─── Data shown ───

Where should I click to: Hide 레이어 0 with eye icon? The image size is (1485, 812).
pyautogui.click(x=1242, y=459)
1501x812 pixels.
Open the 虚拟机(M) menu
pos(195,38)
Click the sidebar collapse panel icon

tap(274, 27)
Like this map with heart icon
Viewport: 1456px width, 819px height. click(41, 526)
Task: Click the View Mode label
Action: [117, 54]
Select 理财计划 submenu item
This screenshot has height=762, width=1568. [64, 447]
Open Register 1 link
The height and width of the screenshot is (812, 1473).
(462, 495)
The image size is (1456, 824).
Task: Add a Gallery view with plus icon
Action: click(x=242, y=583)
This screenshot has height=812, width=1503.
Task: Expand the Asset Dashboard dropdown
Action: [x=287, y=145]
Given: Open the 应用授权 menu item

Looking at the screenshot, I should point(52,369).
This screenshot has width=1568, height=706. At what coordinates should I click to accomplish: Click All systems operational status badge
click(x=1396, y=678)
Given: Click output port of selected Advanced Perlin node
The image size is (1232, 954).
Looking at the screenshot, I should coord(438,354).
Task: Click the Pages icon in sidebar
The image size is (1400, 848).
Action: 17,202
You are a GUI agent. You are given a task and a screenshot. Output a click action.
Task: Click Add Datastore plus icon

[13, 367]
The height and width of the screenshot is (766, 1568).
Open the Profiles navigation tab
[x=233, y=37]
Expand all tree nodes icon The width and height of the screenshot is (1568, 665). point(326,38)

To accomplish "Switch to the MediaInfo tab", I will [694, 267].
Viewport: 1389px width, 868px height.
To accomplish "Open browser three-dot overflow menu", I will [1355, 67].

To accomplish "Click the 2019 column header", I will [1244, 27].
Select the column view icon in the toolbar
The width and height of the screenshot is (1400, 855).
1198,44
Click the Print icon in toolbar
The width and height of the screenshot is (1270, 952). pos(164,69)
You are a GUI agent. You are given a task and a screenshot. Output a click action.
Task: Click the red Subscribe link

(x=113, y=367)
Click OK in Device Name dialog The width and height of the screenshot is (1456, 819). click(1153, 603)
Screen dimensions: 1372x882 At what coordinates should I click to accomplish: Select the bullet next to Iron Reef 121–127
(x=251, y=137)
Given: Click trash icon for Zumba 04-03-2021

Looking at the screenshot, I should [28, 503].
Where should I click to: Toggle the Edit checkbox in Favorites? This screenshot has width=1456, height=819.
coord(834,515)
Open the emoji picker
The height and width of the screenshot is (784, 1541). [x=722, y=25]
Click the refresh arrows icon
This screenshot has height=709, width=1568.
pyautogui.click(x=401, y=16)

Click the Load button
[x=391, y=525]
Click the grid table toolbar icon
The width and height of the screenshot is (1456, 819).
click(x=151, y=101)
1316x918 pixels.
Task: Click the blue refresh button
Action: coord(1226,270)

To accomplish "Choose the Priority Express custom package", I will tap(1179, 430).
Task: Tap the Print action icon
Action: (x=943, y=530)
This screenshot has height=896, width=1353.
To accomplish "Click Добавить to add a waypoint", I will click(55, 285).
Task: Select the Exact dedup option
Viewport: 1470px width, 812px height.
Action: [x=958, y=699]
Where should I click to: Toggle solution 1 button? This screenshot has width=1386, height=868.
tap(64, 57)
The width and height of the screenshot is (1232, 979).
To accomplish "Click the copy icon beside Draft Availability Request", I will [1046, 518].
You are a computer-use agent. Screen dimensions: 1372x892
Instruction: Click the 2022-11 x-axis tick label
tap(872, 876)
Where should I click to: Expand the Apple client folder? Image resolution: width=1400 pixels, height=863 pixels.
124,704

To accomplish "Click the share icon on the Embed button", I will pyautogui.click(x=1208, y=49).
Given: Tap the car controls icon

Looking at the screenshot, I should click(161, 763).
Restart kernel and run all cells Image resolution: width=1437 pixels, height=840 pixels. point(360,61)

───

What the exercise asks: Retype the entries exactly, including every line.

Exercise output:
Where should I click to: Hide 레이어 0 with eye icon? The image size is (1485, 812).
pyautogui.click(x=1242, y=459)
1501x812 pixels.
Open the 虚拟机(M) menu
pos(195,38)
Click the sidebar collapse panel icon

tap(274, 27)
Like this map with heart icon
Viewport: 1456px width, 819px height. click(41, 526)
Task: Click the View Mode label
Action: [117, 54]
Select 理财计划 submenu item
This screenshot has height=762, width=1568. [64, 447]
Open Register 1 link
The height and width of the screenshot is (812, 1473).
(462, 495)
The image size is (1456, 824).
Task: Add a Gallery view with plus icon
Action: click(x=242, y=583)
This screenshot has height=812, width=1503.
Task: Expand the Asset Dashboard dropdown
Action: [x=287, y=145]
Given: Open the 应用授权 menu item

Looking at the screenshot, I should point(52,369).
This screenshot has width=1568, height=706. At what coordinates should I click to accomplish: Click All systems operational status badge
click(x=1396, y=678)
Given: Click output port of selected Advanced Perlin node
The image size is (1232, 954).
Looking at the screenshot, I should coord(438,354).
Task: Click the Pages icon in sidebar
The image size is (1400, 848).
Action: 17,202
You are a GUI agent. You are given a task and a screenshot. Output a click action.
Task: Click Add Datastore plus icon

[13, 367]
The height and width of the screenshot is (766, 1568).
Open the Profiles navigation tab
[x=233, y=37]
Expand all tree nodes icon The width and height of the screenshot is (1568, 665). point(326,38)

To accomplish "Switch to the MediaInfo tab", I will [694, 267].
Viewport: 1389px width, 868px height.
To accomplish "Open browser three-dot overflow menu", I will [1355, 67].

To accomplish "Click the 2019 column header", I will [1244, 27].
Select the column view icon in the toolbar
The width and height of the screenshot is (1400, 855).
1198,44
Click the Print icon in toolbar
The width and height of the screenshot is (1270, 952). pos(164,69)
You are a GUI agent. You are given a task and a screenshot. Output a click action.
Task: Click the red Subscribe link

(x=113, y=367)
Click OK in Device Name dialog The width and height of the screenshot is (1456, 819). click(1153, 603)
Screen dimensions: 1372x882 At what coordinates should I click to accomplish: Select the bullet next to Iron Reef 121–127
(x=251, y=137)
Given: Click trash icon for Zumba 04-03-2021

Looking at the screenshot, I should [28, 503].
Where should I click to: Toggle the Edit checkbox in Favorites? This screenshot has width=1456, height=819.
coord(834,515)
Open the emoji picker
The height and width of the screenshot is (784, 1541). [x=722, y=25]
Click the refresh arrows icon
This screenshot has height=709, width=1568.
pyautogui.click(x=401, y=16)

Click the Load button
[x=391, y=525]
Click the grid table toolbar icon
The width and height of the screenshot is (1456, 819).
click(x=151, y=101)
1316x918 pixels.
Task: Click the blue refresh button
Action: coord(1226,270)

To accomplish "Choose the Priority Express custom package", I will tap(1179, 430).
Task: Tap the Print action icon
Action: (x=943, y=530)
This screenshot has height=896, width=1353.
To accomplish "Click Добавить to add a waypoint", I will click(55, 285).
Task: Select the Exact dedup option
Viewport: 1470px width, 812px height.
Action: [x=958, y=699]
Where should I click to: Toggle solution 1 button? This screenshot has width=1386, height=868.
tap(64, 57)
The width and height of the screenshot is (1232, 979).
To accomplish "Click the copy icon beside Draft Availability Request", I will [1046, 518].
You are a computer-use agent. Screen dimensions: 1372x892
Instruction: Click the 2022-11 x-axis tick label
tap(872, 876)
Where should I click to: Expand the Apple client folder? Image resolution: width=1400 pixels, height=863 pixels.
124,704

To accomplish "Click the share icon on the Embed button", I will pyautogui.click(x=1208, y=49).
Given: Tap the car controls icon

Looking at the screenshot, I should click(161, 763).
Restart kernel and run all cells Image resolution: width=1437 pixels, height=840 pixels. point(360,61)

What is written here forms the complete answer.